**Problem to work on:** Count the lines below that contain the string "scene", with case significant, and reply with only that number.

((

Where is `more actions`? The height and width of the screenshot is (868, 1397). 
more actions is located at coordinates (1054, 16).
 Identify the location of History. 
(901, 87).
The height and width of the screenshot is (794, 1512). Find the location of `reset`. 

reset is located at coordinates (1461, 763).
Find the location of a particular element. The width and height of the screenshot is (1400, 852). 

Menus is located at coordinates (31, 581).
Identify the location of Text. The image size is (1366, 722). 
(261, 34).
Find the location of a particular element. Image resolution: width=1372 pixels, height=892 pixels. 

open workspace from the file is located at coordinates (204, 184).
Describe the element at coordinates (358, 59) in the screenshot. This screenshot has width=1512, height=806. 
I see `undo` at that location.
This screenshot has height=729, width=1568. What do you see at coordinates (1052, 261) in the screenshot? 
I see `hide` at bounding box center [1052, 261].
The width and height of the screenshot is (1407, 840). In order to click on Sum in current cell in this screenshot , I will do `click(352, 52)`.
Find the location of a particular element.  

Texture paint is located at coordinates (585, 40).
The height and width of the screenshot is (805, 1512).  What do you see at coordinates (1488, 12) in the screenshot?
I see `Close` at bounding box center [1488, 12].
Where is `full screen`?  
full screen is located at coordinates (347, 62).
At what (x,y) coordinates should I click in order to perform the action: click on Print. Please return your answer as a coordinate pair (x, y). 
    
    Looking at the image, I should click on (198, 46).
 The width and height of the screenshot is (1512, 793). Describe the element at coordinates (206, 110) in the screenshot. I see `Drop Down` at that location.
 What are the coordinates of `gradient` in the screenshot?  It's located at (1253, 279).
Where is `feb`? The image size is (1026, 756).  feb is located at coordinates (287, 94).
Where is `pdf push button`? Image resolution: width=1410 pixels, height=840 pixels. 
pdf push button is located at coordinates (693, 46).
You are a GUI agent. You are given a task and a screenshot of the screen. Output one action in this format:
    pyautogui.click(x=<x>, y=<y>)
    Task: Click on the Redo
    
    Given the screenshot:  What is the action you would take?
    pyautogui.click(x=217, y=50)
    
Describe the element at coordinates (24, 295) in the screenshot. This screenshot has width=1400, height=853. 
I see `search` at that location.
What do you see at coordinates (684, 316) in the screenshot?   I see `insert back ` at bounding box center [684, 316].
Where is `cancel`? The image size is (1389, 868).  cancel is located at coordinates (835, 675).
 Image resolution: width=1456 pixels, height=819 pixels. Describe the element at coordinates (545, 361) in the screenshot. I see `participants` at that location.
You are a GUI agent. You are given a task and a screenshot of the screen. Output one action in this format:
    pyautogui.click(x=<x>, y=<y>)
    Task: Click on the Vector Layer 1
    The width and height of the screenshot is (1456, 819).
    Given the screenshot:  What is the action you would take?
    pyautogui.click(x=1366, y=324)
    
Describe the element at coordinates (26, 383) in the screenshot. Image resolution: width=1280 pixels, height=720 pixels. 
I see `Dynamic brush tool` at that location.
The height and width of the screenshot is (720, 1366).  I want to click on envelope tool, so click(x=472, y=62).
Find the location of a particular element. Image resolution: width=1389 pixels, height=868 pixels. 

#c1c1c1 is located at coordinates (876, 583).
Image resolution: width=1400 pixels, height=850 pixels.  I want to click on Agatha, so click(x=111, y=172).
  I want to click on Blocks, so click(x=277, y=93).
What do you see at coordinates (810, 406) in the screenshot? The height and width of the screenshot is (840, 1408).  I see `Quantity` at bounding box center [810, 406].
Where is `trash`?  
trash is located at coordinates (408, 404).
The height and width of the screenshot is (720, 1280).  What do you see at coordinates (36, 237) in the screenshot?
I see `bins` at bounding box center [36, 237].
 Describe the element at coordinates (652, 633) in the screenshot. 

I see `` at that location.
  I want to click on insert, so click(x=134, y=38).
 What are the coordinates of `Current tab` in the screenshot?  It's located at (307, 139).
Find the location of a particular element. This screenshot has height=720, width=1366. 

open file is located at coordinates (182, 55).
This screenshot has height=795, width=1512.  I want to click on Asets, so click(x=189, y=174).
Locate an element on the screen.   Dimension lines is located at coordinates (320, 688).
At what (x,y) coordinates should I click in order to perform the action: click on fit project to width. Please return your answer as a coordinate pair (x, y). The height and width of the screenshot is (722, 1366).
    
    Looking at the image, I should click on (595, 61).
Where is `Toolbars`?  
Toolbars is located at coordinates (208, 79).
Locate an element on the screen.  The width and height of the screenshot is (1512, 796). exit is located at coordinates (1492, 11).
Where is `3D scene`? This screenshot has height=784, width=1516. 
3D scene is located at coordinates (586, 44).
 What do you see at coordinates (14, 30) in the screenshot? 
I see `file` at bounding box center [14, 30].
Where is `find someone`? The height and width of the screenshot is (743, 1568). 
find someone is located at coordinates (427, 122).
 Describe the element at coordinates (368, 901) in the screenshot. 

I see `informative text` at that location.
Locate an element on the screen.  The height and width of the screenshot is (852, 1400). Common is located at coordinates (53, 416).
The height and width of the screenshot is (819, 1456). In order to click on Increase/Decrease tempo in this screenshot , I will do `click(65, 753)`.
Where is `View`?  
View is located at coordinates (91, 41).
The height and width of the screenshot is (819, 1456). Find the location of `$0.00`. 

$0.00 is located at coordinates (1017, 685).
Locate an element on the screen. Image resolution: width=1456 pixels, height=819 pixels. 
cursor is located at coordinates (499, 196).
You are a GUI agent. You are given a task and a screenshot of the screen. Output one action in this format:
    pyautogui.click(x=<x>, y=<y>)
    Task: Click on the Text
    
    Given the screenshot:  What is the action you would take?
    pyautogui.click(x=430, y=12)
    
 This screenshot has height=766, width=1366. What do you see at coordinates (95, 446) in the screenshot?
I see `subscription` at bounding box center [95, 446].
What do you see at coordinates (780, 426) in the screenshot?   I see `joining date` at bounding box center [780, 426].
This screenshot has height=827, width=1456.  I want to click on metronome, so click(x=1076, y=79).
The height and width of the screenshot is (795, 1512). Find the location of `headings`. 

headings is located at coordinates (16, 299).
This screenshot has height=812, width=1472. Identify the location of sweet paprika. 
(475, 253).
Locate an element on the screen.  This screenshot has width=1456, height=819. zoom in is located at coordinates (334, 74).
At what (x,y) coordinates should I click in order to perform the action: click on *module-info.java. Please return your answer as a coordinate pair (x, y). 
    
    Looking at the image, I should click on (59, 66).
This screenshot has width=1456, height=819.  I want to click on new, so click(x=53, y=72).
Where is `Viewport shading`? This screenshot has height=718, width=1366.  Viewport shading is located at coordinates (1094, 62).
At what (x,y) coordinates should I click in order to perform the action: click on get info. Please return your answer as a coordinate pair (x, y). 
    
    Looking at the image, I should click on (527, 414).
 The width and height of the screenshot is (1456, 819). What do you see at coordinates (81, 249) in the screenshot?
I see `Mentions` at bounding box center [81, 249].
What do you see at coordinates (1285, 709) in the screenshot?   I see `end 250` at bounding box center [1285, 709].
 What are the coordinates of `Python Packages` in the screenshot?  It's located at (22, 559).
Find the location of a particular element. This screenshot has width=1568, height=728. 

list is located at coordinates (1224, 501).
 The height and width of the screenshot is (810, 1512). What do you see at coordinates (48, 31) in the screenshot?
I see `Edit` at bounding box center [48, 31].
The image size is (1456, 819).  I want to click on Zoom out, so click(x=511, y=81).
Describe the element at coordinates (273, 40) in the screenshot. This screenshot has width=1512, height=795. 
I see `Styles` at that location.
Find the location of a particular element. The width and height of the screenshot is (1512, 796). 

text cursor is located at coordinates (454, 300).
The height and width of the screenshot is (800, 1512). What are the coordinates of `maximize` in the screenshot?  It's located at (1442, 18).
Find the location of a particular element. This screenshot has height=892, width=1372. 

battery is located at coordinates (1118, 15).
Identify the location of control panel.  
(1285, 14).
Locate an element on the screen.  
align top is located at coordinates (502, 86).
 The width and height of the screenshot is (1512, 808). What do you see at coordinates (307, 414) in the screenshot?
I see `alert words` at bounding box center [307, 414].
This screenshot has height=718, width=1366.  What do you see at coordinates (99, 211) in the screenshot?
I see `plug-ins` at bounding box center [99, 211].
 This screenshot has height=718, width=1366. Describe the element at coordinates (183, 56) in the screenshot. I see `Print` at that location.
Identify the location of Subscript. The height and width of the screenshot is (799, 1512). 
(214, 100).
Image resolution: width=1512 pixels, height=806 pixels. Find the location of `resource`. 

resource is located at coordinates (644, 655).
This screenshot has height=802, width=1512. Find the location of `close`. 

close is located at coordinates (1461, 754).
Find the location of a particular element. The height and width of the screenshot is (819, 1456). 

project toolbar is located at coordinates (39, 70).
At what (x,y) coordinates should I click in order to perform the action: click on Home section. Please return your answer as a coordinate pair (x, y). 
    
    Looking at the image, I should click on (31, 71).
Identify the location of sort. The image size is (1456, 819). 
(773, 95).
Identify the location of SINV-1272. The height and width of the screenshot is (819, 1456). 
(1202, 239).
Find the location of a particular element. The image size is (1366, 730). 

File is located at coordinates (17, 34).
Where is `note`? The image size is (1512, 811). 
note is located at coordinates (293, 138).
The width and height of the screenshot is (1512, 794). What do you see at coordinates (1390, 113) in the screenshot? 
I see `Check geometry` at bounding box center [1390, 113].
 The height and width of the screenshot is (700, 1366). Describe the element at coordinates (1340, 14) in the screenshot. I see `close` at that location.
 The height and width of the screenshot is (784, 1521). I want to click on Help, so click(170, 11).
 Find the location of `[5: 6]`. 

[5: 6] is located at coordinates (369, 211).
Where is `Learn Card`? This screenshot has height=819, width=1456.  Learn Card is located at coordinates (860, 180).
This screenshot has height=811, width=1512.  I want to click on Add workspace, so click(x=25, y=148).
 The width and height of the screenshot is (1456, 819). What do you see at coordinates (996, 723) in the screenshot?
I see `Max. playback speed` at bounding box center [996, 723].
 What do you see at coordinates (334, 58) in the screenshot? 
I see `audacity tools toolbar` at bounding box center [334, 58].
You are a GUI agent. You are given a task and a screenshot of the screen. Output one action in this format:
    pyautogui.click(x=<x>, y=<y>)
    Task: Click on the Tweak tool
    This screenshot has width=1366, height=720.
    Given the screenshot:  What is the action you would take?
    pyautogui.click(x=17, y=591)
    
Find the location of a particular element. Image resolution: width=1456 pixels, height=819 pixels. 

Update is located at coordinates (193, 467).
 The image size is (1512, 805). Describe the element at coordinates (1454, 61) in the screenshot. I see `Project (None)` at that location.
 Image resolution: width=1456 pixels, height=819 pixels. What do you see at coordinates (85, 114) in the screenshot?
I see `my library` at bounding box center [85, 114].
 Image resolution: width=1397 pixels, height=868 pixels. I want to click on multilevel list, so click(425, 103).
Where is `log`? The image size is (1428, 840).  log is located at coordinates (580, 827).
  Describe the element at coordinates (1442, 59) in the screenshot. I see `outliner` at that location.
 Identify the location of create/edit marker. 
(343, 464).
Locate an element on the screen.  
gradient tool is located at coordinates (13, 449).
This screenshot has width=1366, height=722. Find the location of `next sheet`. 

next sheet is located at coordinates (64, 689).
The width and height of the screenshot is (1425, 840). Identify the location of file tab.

))

**Correct response:** 2